Social issues

Has democracy hit a road bump (or maybe a Mexican wall)?


Let me start by clarifying that I’m not into politics and I don’t follow it closely other than the bare minimum required to have intelligent conversations. However, even to a political illiterate like me, it seems as if governments in certain countries have become less and less effective.

America, supposedly the poster child of democracy where everyone has a say has ended up with a President who did not win the popular vote and seems to spend an awful amount of time on Twitter. He’s somehow managed to carry on as President despite investigations  around collusion with Russia and makes headlines every other day for saying the wrong things.

In the latest incident, the US government was shut for three days but luckily it has now reopened. In the first place, though, isn’t it rather ridiculous that it is no longer surprising or worrying when the US government has to shutdown because the Senate can’t get funding approved?

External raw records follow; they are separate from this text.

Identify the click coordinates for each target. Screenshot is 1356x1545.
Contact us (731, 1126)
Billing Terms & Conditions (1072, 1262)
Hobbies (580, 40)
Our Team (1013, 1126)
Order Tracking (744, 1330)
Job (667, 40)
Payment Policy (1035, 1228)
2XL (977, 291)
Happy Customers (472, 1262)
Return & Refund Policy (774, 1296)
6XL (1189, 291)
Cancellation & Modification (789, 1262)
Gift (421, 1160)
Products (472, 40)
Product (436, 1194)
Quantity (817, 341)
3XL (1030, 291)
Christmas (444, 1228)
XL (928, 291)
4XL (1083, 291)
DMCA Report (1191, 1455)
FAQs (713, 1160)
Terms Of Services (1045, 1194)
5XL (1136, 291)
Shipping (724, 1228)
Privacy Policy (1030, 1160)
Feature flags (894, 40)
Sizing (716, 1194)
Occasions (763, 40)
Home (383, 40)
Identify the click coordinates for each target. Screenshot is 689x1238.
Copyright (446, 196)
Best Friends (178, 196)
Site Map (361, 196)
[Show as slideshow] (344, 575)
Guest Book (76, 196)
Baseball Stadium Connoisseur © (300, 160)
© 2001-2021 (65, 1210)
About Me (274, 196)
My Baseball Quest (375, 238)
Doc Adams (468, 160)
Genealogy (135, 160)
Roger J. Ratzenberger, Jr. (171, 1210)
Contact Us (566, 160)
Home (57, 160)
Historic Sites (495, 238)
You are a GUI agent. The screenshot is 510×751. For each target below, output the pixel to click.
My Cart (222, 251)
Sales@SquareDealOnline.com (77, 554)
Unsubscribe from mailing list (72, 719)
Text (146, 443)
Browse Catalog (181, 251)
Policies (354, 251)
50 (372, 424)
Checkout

In other words, this is equivalent to the government temporarily shutting down because it is not able to pay its bills. If it was a company, I’m sure that this situation would not be deemed acceptable by shareholders, creditors, customers, etc.

The Conservative government in the UK took democracy to another level by asking the people to vote on Brexit. Considering that politicians who are supposed to be highly educated with teams of advisors could not agree on this issue, David Cameron had the brilliant idea of leaving it to the public to decide. On top of that, the politicians campaigned for their sides with inaccurate information which misled the people. Last year, Theresa May made a similar mistake by calling for early elections based on poll data showing strong support for the Conservatives. Instead, the Conservatives lost their majority and May is now stuck with a minority government while trying to negotiate a Brexit deal .

Moving to the Far East, the two giants of Asia emerging markets – China and India – could not be more different. China has a highly centralised and controlling government, from the lack of freedom of speech to capital controls limiting currency outflows; the anti-corruption drive with random people disappearances to government ownership in most ‘important’ sectors such as rail, banking and telecom; internet and media censorship to a centralised system which dictates when heating gets turned on; the list goes on. India, on the other hand, is a democracy with elected state and central governments. While there is regulation and certain restrictions on foreign ownership, it is by and large a free economy.

Even though both countries have grown rapidly in the past decade, China is miles ahead of India in terms of addressing poverty (8% vs 21% of population below the poverty line according to the World Bank in 2011), infrastructure build-out and innovation with some of the largest tech companies globally such as Alibaba, Tencent and Huawei. We’ll have to wait another decade before we can see which country fares better, but for now, it seems like China is ahead in the race.

In my beloved hometown, Malaysia, we have a democratic system riddled with fraudulent votes. As a result, Najib is still in power despite being linked to large scale corruption and evidence showing that over $600 million was deposited into his personal account. It also helps that his government has become more supportive of the Malay community which makes up the majority of voters and taking more hardline Islamic politics.

Don’t get me wrong – I’m a supporter of democracy and highly value my rights and freedom. Democracy at least gives people the option to vote for a change if things aren’t going well. The communist regime is definitely riskier and can go horribly long, as evidenced in North Korea where the Kim dynasty decided to close the economy and fire missiles to threaten the rest of the world. Throughout history, there have been numerous examples of power crazy maniacs rising to become dictators and deciding to slaughter millions. Even so, it might be time to revamp the electoral system and also breed a new generation of politicians as the current version of democracy may not be working well.

So what do you think? Is the current version of democracy still fit for purpose?